Barbara Concina Imperial (; born August 1, 1998) is a Filipino actress and model from Daraga, Albay. She is best known for her lead role in Araw Gabi.

Career
In 2015, Imperial joined the Pinoy Big Brother: 737 and was dubbed as "The Doll along the Riles of Albay" due to her dollface.

2015–2018: Breakthrough
She also played multiple guest roles in Maalaala Mo Kaya playing the various roles of Hannah, Glaiza, and herself. She played her own story in Maalaala Mo Kaya.

Later, she appeared as a Girltrends member and is one of the regular guests in It's Showtime.

Later in February 2018, she was cast as an antagonist in Wansapanataym: Gelli in a Bottle. opposite to Loisa Andalio and Ronnie Alonte.

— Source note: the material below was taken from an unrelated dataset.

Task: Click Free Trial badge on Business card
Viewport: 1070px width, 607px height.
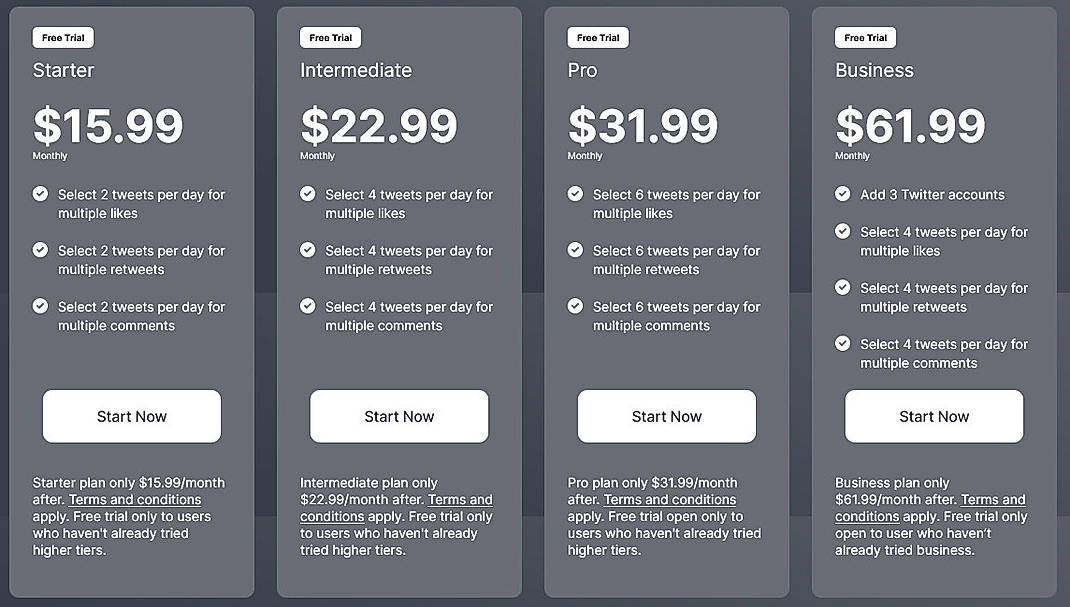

Imperial portrayed the main villain role of Rachel San Pedro in that series. Rachel is the heartless and cunning classmate who makes Gelli's life miserable as hell. She hates her due to Gelli's arrogant and harsh personality.

2018–present: Biggest break

In 2018, Imperial got her biggest break where she currently portrays the role of Michelle Verano the lead character along with her leading man JM de Guzman.

Personal life
Imperial grew up in a broken family, not seeing her father. She, her mother and older brother used to stay in a house along the railway tracks of the Philippine National Railway in Daraga, Albay.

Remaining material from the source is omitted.